私は外国語学習としては英語とドイツ語を習いましたが、必ずしも上達したとは言えません。

欧米欧米人には今でもアジア系民族への人種差別意識が根強くありますが、彼らから英語で揶揄されても岡倉天心のように、当意即妙に英語で応酬することは私にはできません。

語学の天才か帰国子女でもない限り、英語の微妙なニュアンスまで体得することは至難の業です。

我々日本人としてはそんな無理なことに挑戦するよりも、俳句の季語のような豊かで細やかな日本語、美しい日本語をもっと深く知るほうがよほど易しいし、気持ちを豊かにしてくれると思います。

これまでにも、「四季の季節感を表す美しい言葉(その1「春」)」「四季の季節感を表す美しい言葉(その2「夏」)」「四季の季節感を表す美しい言葉(その3「秋」)」「四季の季節感を表す美しい言葉(その4「冬」)」「豊かで細やかな季語(その1「新年」)今朝の春・花の春・初空・若水など」「豊かで細やかな季語(その2「春」)薄氷・余寒・野火・初花・忘れ霜など」「豊かで細やかな季語(その3「夏」)新茶・御祓・日除け・赤富士など」「豊かで細やかな季語(その4「秋」)燈籠流し・新涼・菊供養・草紅葉など」「豊かで細やかな季語(その5「冬」)初霜・帰り花・朴落葉・焼藷・懐炉・角巻」などで多くの季語をご紹介して来ました。

日本に「俳句」という17音節からなる世界で最も短い詩のスタイルが存在することは、日本人として誇らしい気持ちです。

季語には日本文化のエッセンスが詰まっています。しかし意外と知られていない美しい季語がまだまだあります。

今回は「春」の季語と例句をご紹介します

(1)木の芽和(きのめあえ):木の芽和の「木の芽」は山椒のことです。刻んですりつぶした山椒の若芽を、砂糖を加えた味噌に混ぜこみ、茹でた烏賊や筍、独活などと和えたものです。ぴりっとした山椒の味わいが口中に広がる、春の香りを味わう料理です。

■ **作業指示**
a - 季語についての文章によると、木の芽和の「木の芽」とは何のことですか。
b - 季語についての文章の続きを、最後の文の後から書いてください。

■ **データ部分**

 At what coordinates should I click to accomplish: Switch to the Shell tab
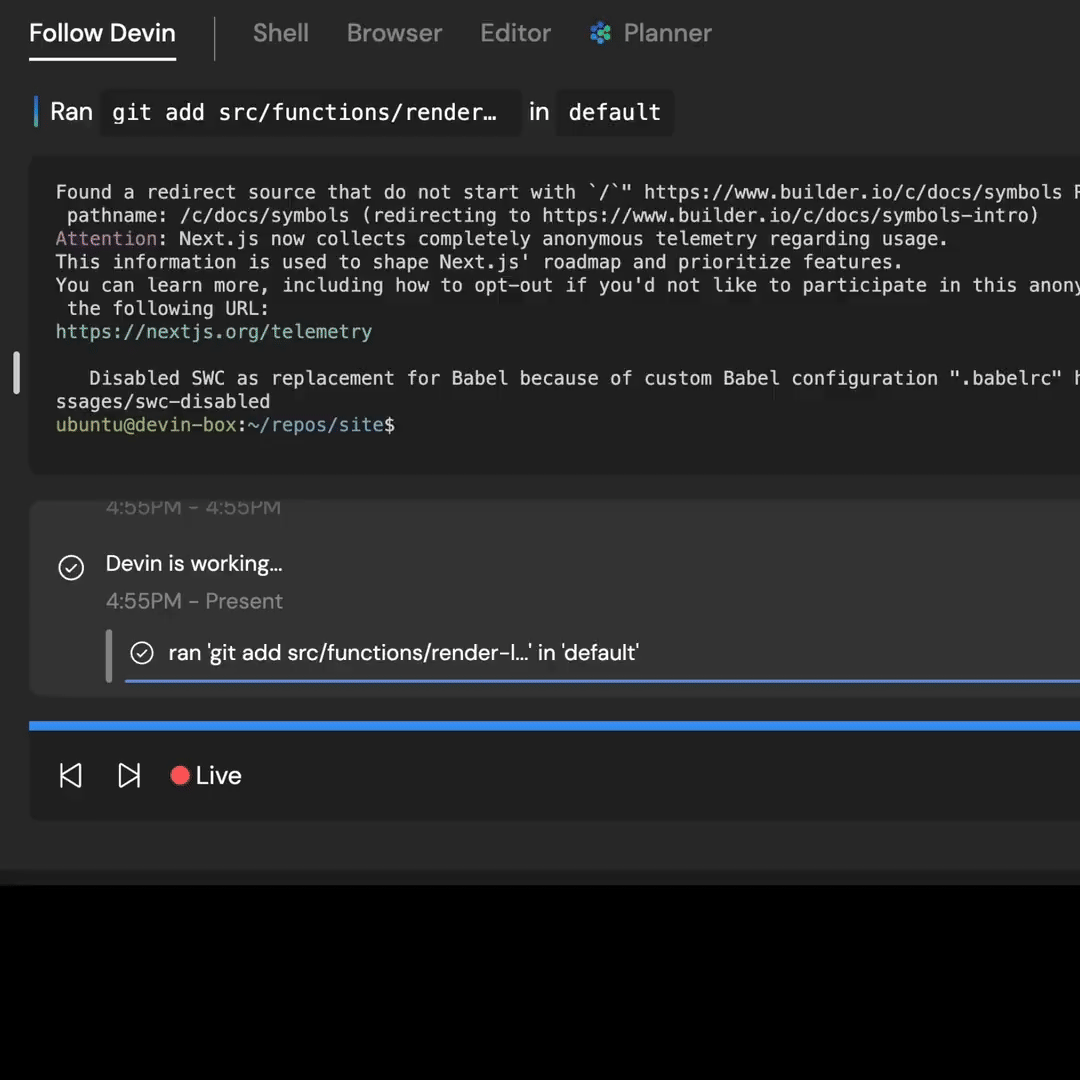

■ **期待される結果**
a - 山椒のことです。

b -
木の芽和え

<子季語・関連季語>

・山椒和(さんしょうあえ)

・木の芽味噌(きのめみそ)

・山椒味噌(さんしょうみそ)

・木の芽漬(きのめづけ)

<例句>

・出(いだ)されし 朝餉(あさげ)は茶粥(ちゃがゆ) 木の芽和(星野立子)

・酒欲しき 日暮となりぬ 木の芽和(角川春樹)

・雨雲の からむを摘みて 木の芽和(山口青邨)

・鞍馬への 雨やはらかし 木の芽和(鈴木道子)

・おとなひし 庫裡の馳走の 木の芽和(古屋貞子)

(2)比良八荒(ひらはっこう):昔、近江比良大明神で比叡山の衆徒が法華八講を修した比良八講の行われる陰暦二月二十四日の頃、寒さがぶり返し、比良山地から吹き下ろす冷たい強風を指す言葉です。この強風で、琵琶湖が荒れることがよくあります。

「八講の荒れ」が比良八荒という言葉になりました。

比良八荒

<子季語・関連季語>

・比良の八荒(ひらのはっこう)

・八講の荒れ(はっこうのあれ)

<例句>

・八荒の 畑を甘藍(かんらん) めくれ飛び(森田 峠)

・八荒の 波に攫(さら)はれ 花の枝(関戸靖子)

・比良八荒 佛間の奥も 湖(うみ)の音(角川春樹)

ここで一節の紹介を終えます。